Essentially, we need to help people who have withdrawn to get what psychologists call, “behaviourally activated”. Sometimes, behavioural activation is no easy task.
When I think about behavioural activation, I often think about when I was a little girl and I would play with my friend, Elizabeth and our siblings in Elizabeth’s round, blue wading-pool. We played a game where we would all try to go round and round in the same direction as fast as we could and then someone would yell the magic word (which may have been something like “bottom” or “fart”) and we would stop running and we would lie back and float around in the vortex we made. Then, we made up another game, which was very similar. We’d go round and round and then someone would say “the word”, but this time we would have to try to go in the opposite direction. It would usually see us all falling over in fits of giggles as the water forced us over, but if we held our ground and worked one step at a time, we could actually get the water moving in the opposite direction pretty quickly.
This is what it can feel like when you have been inactive physically, socially and emotionally for a lengthy period of time. Getting started on things again can feel like you’re going the wrong way in the little blue pool.
However, if you keep going often and persistently enough, you can turn the vortex around and have it go the other way – spiraling on towards more happiness.
So, we need to help people avoid being withdrawn. It can be as simple as:
- planning something pleasant to do each day – a short walk, a soak in a bath, some time with nature…it doesn’t have to be expensive and activities planned will vary from person to person
- using a calendar or diary and making sure there is some social activity and some physical activity – it doesn’t need to be long, the hardest part is just getting going. If they turn up, they don’t need to stay for too long, but they do need to move against the force.
- get back to the senses – make a list of your favourite things to see, hear, smell, touch, taste and do.
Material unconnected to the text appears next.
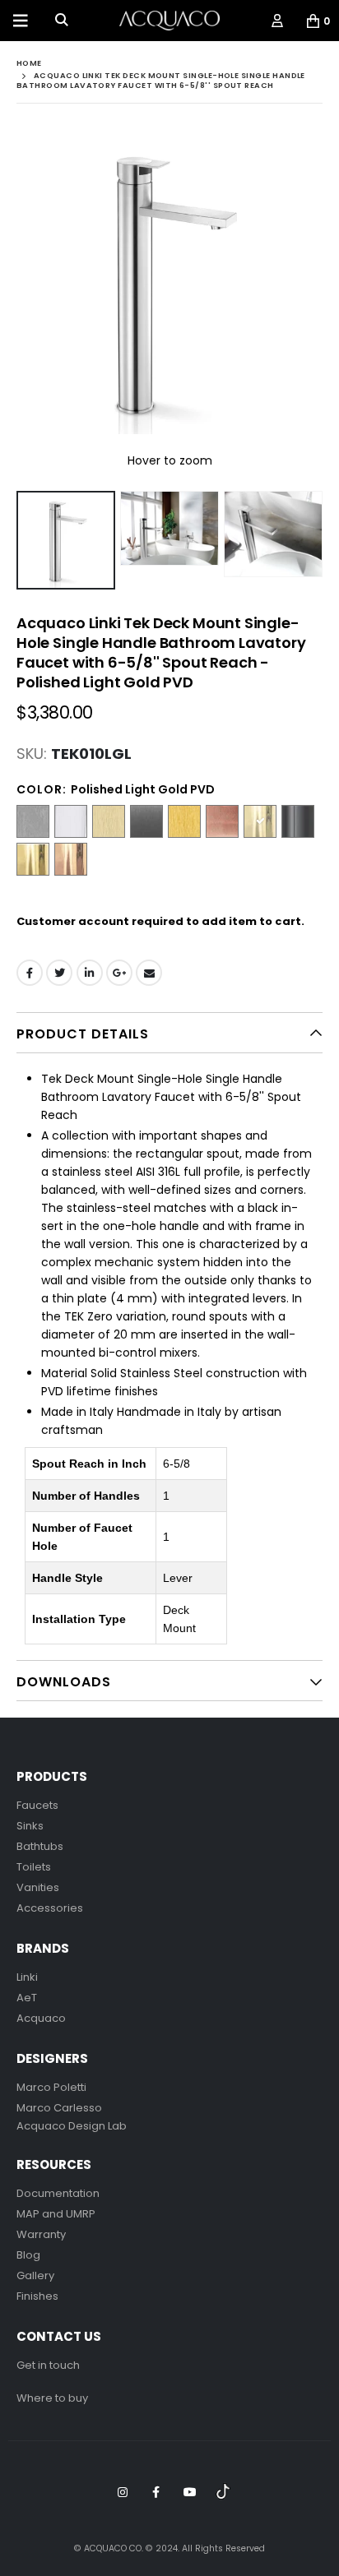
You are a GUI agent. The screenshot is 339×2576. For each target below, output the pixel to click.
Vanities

- get back to doing something that you are good at – be that crosswords, drawing, music, growing a plant. We feel better when we feel a sense of mastery over something.
- volunteer to help someone or something else.
It’s much better to catch a withdrawn and negative spiral of decline as early as you can. The first few moments of effort will be hard, but before long, the water in the little blue pool will go the other way…the way that means more sweet moments and maybe even giggles or laughter.